Trecho selecionado:
Caso é tratado como homicídio culposo, quando não há intenção de matar. Acidente foi em junho do ano passado; na época, universidade informou que dava apoio às investigações.
O Ministério Público denunciou três professores, um tratorista e uma funcionária da Universidade Federal de Goiás (UFG) pela morte do estudante Lucas Silva Mariano, em 24 de junho de 2017, em uma máquina de preparar ração. O caso é tratado como homicídio culposo – quando não há intenção de matar.
Testemunhas contaram que o rapaz, que tinha 21 anos na época, estava dentro da máquina em uma atividade do curso de veterinária quando o acidente aconteceu. Ele foi prensado pelas engrenagens do misturador de ração. Na época, a UFG informou que dava apoio às investigações.
A denúncia, assinada pelo promotor de Justiça Vilanir de Alencar Camapum Júnior, é contra
- o tratorista Lucas de Sousa
- o professor universitário Juliano José Rezende Fernandes
- o professor universitário Vitor Rezende Moreira Couto
- o diretor da faculdade, Marcos Barcellos Café
- a gestora do Subsistema Integrado de Atenção à Saúde do Servidor (Siass), Edinamar Aparecida Santos da Silva.

[Itens armazenados de uma coleção]
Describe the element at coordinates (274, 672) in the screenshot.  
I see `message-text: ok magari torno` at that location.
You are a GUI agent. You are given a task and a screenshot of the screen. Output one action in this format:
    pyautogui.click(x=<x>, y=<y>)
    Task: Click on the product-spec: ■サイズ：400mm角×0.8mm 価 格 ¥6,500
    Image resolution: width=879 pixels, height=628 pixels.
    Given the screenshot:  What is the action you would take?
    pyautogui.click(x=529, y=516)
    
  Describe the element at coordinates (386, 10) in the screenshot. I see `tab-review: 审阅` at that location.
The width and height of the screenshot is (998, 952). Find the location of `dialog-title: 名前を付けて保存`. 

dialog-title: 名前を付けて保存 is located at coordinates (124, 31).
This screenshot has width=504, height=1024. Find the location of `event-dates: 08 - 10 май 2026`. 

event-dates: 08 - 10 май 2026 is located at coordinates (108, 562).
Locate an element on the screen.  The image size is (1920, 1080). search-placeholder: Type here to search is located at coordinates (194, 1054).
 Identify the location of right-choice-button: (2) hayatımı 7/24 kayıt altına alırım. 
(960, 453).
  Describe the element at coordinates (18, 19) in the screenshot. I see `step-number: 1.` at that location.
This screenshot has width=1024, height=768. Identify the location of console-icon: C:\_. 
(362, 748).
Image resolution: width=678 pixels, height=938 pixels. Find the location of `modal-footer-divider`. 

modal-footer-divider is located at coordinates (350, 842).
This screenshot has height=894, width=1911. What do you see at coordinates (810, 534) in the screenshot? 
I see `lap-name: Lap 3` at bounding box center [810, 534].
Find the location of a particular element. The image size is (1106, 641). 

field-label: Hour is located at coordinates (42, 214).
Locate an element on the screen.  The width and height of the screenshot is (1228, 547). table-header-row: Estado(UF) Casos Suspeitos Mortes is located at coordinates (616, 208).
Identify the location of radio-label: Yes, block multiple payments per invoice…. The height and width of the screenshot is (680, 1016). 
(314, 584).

Solicitação: Transcreva fielmente a parte da notícia sobre a morte do estudante na UFG situada entre "O Ministério Público" e "UFG informou que dava apoio às investigações.", incluídos ambos os extremos.

Resultado da tarefa:
O Ministério Público denunciou três professores, um tratorista e uma funcionária da Universidade Federal de Goiás (UFG) pela morte do estudante Lucas Silva Mariano, em 24 de junho de 2017, em uma máquina de preparar ração. O caso é tratado como homicídio culposo – quando não há intenção de matar.
Testemunhas contaram que o rapaz, que tinha 21 anos na época, estava dentro da máquina em uma atividade do curso de veterinária quando o acidente aconteceu. Ele foi prensado pelas engrenagens do misturador de ração. Na época, a UFG informou que dava apoio às investigações.